The former acting director of national intelligence used an example of erroneous CNN reporting to explain how certain passages of a bombshell book about President Trump’s administration could be both classified and false.
Speaking with CNN anchor Erin Burnett on Friday night, ex-spy chief Richard Grenell used a falsified CNN report in April about the alleged death of North Korean dictator Kim Jong Un to explain how leaks from former national security adviser John Bolton’s tell-all book could contain classified information that also happens to not tell the truth.

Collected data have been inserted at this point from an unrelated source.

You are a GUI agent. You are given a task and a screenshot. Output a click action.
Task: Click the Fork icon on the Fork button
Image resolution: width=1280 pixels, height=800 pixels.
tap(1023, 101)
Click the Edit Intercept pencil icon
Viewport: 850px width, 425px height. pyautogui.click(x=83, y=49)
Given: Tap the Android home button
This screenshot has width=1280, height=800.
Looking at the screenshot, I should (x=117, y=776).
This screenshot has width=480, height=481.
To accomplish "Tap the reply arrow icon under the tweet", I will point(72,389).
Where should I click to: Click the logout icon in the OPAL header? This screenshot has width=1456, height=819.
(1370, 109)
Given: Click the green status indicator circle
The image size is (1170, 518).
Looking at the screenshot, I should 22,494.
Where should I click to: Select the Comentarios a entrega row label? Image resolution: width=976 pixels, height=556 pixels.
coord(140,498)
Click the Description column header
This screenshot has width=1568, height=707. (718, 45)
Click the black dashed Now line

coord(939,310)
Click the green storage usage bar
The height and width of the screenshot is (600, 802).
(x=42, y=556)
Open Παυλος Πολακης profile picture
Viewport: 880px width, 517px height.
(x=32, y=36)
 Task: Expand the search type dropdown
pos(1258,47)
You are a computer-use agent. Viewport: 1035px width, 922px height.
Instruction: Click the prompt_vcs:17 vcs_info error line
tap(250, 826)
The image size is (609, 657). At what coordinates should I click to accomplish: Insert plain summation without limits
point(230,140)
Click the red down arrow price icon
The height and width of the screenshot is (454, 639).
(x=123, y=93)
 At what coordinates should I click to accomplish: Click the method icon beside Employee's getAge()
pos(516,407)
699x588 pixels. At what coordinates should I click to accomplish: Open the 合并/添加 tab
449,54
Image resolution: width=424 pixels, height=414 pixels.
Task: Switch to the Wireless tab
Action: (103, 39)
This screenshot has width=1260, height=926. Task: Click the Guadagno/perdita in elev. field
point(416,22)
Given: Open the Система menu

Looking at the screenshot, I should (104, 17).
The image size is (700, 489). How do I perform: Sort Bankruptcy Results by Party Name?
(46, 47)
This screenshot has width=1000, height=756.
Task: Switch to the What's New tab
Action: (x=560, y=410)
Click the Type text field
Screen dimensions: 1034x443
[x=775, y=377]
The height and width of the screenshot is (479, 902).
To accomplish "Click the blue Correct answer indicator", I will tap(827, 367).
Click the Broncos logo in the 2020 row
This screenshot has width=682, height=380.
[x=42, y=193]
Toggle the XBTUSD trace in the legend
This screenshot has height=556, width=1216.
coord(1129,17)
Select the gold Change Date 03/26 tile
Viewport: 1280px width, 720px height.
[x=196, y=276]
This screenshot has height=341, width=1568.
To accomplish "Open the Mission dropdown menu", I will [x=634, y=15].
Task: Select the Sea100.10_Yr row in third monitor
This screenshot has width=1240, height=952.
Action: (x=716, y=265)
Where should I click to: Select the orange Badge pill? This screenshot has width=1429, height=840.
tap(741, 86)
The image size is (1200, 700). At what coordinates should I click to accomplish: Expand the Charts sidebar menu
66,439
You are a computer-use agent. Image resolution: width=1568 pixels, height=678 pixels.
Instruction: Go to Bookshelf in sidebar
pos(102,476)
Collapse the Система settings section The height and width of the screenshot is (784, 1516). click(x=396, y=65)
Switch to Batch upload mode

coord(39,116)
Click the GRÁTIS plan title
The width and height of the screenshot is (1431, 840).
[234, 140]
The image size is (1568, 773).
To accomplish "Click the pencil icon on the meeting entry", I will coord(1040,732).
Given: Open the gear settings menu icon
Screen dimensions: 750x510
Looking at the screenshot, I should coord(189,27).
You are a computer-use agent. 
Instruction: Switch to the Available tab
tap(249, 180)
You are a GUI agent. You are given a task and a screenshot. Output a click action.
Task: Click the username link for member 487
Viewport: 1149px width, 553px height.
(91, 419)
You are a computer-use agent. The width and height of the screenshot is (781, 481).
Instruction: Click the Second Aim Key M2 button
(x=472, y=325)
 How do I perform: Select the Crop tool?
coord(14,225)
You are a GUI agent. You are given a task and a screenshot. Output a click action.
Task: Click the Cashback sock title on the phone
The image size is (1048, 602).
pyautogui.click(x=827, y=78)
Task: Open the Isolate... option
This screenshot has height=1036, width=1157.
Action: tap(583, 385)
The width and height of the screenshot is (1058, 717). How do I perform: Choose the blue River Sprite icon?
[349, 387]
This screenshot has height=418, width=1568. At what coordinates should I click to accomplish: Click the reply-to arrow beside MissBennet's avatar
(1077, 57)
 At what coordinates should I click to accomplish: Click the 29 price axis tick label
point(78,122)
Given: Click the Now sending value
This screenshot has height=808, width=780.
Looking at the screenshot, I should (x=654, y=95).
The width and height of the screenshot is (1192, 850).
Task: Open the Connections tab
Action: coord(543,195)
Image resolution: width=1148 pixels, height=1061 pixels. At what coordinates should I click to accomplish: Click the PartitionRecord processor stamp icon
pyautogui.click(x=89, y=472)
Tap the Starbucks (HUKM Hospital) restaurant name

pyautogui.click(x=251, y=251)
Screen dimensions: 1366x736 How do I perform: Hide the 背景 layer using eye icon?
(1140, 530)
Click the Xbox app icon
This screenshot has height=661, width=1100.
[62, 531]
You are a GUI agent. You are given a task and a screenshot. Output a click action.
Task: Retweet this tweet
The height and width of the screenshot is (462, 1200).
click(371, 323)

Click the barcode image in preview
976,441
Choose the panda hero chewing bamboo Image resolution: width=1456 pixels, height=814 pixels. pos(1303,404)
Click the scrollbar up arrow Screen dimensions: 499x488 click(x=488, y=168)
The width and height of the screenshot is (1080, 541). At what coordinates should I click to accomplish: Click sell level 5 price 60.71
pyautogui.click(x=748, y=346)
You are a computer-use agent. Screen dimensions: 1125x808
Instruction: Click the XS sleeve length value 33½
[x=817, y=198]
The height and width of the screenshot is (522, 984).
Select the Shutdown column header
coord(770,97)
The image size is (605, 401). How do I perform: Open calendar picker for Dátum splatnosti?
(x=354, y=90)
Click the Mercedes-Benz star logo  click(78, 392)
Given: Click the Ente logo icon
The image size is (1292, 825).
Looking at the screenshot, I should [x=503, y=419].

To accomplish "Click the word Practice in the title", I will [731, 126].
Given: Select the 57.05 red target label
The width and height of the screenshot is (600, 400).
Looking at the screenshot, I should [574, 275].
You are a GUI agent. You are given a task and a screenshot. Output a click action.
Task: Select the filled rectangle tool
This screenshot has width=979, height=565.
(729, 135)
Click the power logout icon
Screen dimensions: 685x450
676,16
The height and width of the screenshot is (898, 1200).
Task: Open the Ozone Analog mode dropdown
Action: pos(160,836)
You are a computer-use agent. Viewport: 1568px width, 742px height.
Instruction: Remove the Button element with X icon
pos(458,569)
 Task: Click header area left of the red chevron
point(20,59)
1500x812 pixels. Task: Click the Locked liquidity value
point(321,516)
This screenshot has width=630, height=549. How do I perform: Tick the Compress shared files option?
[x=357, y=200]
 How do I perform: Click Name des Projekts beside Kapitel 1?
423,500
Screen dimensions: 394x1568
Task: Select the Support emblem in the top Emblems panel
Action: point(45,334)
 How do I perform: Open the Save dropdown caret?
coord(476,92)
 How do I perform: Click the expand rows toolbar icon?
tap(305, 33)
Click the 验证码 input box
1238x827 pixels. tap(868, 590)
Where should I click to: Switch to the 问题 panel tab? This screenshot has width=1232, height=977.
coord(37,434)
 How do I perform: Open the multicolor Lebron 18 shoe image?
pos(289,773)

“You can tell a story that has a nugget of classified information that is a totally erroneous story that goes off on a tangent and gives a false impression,” Grenell said. “Let me give you one example of a nugget of information that completely is made up and wrong that people believe. It’s when CNN reported for a very long time that Kim Jong-Un was brain dead.”
Watch: @RichardGrenell explains to @ErinBurnett how something can be classified and completely wrong at the same time, using a CNN fake news story as an example. pic.twitter.com/f9ErNp1Vtb
— Arthur Schwartz (@ArthurSchwartz) June 20, 2020
CNN reporter Jim Sciutto reported that Kim was in “grave danger” following surgery, but the report was later recanted after state media showed evidence that Kim was still alive.
“Now, I can’t go into great details, but the fact of the matter is, that was erroneous but had a nugget of classified information in there, and we couldn’t correct the record because of classified sources and methods,” continued Grenell. “But that story ran for a very long time, and people believed it, and then, it was never really corrected later on.”
In Bolton’s The Room Where It Happened, the Bush-era holdover alleges Trump leaned on Chinese President Xi Jinping with the hope of securing a good deal for farmers. Bolton also said that Secretary of State Mike Pompeo handed him a note that said Trump was crazy for meeting in person with Kim, a claim that Pompeo rejected on Thursday.
“There can be a nugget of classified information, there can be something in there that shows sources and methods, it can be talking about things that are classified, but then completely gone in another direction, completely made up, completely misused,” added Grenell. “Life is not so simple that it’s either or.”